----- EXTRACTED MATERIAL

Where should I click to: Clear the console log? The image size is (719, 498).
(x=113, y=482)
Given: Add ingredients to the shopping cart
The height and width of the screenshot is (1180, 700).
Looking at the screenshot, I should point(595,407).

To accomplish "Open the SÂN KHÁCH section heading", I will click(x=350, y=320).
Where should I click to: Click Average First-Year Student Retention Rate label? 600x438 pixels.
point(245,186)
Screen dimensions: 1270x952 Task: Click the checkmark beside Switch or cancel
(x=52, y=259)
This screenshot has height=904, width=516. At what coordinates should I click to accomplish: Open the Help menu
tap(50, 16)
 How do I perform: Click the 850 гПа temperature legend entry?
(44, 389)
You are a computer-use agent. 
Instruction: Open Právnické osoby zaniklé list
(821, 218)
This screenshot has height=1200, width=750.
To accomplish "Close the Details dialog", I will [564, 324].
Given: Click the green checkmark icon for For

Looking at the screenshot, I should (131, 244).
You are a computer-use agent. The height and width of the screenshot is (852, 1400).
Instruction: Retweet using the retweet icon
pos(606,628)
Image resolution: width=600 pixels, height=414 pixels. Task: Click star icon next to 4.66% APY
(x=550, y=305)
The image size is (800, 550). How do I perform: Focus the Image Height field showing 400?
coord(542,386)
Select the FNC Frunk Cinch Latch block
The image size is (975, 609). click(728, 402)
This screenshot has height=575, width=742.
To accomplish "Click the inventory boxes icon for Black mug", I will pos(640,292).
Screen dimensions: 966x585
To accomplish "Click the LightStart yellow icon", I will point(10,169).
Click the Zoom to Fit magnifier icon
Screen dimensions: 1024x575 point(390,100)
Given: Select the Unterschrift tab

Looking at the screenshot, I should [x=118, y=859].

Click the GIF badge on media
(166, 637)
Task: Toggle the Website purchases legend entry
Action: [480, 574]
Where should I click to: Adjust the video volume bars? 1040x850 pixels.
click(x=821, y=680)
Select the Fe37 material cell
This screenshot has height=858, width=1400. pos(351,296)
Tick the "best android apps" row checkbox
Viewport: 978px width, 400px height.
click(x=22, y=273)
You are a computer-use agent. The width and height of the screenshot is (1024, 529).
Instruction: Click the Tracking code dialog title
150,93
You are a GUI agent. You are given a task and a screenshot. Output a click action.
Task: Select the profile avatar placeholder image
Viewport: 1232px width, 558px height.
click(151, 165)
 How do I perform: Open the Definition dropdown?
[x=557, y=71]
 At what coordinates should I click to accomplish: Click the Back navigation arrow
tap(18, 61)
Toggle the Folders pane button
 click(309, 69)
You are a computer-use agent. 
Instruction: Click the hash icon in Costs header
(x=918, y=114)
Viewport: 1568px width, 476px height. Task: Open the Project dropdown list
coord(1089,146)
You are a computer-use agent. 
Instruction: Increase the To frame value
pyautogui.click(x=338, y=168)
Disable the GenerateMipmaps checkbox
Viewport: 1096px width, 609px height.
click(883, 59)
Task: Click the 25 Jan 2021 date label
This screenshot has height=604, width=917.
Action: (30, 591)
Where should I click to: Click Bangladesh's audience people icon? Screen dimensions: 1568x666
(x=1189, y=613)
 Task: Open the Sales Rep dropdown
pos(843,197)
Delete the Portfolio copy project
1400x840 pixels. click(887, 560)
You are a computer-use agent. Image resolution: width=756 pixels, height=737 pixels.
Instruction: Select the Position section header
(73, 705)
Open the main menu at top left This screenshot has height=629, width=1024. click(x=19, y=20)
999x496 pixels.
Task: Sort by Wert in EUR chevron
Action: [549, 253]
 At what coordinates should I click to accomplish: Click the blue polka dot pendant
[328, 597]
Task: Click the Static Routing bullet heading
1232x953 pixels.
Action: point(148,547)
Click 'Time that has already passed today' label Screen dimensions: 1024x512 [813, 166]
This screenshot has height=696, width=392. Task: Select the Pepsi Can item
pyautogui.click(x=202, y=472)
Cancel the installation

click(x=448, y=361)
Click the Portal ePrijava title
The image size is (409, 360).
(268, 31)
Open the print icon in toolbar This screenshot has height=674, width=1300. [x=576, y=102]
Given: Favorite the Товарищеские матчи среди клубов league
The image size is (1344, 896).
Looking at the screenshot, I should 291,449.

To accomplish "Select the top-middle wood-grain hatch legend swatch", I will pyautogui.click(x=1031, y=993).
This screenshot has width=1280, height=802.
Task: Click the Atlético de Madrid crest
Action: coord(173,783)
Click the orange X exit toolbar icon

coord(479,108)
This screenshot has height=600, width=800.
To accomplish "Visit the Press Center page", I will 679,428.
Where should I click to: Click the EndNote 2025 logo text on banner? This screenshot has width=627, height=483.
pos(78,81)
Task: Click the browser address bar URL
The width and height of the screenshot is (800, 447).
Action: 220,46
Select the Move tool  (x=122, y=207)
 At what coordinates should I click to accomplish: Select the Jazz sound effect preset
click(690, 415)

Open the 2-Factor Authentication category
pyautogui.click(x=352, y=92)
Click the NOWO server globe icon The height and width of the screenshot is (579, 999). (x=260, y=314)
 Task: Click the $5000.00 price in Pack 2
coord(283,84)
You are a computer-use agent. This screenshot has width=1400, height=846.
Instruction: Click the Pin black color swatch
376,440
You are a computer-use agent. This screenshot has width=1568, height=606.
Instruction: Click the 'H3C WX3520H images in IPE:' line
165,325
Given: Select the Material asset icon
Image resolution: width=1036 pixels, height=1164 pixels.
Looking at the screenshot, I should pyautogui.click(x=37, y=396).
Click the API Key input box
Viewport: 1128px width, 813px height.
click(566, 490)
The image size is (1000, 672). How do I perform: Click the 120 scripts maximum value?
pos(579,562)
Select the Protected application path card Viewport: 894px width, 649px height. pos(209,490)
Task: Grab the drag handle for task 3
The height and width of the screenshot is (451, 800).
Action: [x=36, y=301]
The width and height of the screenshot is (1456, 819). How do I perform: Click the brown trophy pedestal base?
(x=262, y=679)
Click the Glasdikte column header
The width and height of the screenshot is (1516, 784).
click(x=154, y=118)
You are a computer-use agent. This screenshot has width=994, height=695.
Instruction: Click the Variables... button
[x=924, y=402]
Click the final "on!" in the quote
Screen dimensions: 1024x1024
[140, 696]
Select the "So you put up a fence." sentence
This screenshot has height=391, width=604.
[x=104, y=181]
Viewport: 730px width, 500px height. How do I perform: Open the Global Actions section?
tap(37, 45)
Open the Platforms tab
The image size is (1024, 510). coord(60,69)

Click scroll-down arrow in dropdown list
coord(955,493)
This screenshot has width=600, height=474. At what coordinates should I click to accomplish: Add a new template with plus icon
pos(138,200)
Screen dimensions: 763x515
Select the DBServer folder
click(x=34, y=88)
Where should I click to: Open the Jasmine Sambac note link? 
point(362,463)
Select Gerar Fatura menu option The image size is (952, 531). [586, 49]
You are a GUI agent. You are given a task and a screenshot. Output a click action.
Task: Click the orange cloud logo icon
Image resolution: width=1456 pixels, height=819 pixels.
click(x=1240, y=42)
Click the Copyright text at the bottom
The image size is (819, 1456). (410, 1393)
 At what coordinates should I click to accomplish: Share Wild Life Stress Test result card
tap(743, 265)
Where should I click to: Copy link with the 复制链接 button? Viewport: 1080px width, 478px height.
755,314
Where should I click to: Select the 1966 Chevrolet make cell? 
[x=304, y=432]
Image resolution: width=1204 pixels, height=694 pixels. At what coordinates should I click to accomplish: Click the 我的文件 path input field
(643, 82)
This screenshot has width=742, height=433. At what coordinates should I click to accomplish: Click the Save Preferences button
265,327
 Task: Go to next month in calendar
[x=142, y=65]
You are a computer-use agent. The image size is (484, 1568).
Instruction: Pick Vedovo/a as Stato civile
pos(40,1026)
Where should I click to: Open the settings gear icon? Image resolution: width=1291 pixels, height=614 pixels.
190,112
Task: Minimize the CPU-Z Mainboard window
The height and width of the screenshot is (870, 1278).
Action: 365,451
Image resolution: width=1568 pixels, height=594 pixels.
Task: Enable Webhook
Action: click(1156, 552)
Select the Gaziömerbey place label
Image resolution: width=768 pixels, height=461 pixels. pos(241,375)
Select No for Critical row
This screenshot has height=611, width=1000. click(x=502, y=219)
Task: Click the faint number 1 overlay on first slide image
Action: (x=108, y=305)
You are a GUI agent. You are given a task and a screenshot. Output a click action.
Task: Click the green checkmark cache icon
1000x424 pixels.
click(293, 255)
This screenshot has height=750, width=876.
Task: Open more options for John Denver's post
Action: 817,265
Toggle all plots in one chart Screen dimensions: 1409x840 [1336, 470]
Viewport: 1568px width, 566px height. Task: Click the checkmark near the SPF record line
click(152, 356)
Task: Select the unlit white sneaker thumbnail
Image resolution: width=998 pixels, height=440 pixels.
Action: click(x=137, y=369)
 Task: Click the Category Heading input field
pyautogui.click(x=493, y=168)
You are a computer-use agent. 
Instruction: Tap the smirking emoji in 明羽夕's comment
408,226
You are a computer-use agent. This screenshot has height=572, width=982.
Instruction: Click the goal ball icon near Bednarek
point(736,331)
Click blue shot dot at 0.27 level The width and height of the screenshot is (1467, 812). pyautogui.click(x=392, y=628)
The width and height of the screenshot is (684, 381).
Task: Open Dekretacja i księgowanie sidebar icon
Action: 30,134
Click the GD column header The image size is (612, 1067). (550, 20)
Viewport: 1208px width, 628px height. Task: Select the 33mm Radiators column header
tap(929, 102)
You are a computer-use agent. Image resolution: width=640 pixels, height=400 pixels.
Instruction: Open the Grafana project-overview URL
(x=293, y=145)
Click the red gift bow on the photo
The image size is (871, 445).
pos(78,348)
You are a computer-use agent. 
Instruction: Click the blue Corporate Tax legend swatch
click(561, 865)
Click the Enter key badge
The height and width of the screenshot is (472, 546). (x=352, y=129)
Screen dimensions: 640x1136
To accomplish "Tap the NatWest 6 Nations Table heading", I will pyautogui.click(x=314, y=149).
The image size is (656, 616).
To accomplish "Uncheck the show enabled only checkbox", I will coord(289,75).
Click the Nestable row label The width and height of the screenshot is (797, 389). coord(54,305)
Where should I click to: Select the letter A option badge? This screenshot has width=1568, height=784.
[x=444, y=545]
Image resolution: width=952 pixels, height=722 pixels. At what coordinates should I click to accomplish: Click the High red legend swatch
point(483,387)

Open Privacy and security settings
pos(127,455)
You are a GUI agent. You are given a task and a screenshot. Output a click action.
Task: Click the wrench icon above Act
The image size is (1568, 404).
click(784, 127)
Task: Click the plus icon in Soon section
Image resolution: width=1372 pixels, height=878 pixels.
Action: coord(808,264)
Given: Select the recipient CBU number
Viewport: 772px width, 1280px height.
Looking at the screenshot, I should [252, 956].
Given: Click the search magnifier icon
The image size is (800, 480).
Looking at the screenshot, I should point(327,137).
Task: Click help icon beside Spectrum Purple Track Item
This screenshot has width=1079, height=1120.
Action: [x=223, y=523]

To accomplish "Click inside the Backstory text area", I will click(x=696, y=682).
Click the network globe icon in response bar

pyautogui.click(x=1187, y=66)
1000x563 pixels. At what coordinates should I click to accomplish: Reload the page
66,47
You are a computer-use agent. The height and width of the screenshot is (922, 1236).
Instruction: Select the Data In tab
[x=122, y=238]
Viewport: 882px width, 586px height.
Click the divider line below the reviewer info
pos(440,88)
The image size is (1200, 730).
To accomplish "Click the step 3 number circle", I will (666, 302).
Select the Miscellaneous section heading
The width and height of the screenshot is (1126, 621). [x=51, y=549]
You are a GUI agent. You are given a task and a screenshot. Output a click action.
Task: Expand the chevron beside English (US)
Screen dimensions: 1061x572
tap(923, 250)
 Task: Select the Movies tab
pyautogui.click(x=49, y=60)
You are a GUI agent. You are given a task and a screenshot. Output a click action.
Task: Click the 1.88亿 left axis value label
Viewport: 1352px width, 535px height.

----------

→ DIRECTIONS FOR THIS TASK:
All lines above between those holding "Image resolution: width=1036" and "has width=994, height=695.", inclusive, must be set down unchanged, and no other line may be included.

→ YOUR RESPONSE:
Image resolution: width=1036 pixels, height=1164 pixels.
Looking at the screenshot, I should pyautogui.click(x=37, y=396).
Click the API Key input box
Viewport: 1128px width, 813px height.
click(566, 490)
The image size is (1000, 672). How do I perform: Click the 120 scripts maximum value?
pos(579,562)
Select the Protected application path card Viewport: 894px width, 649px height. pos(209,490)
Task: Grab the drag handle for task 3
The height and width of the screenshot is (451, 800).
Action: [x=36, y=301]
The width and height of the screenshot is (1456, 819). How do I perform: Click the brown trophy pedestal base?
(x=262, y=679)
Click the Glasdikte column header
The width and height of the screenshot is (1516, 784).
click(x=154, y=118)
You are a computer-use agent. This screenshot has width=994, height=695.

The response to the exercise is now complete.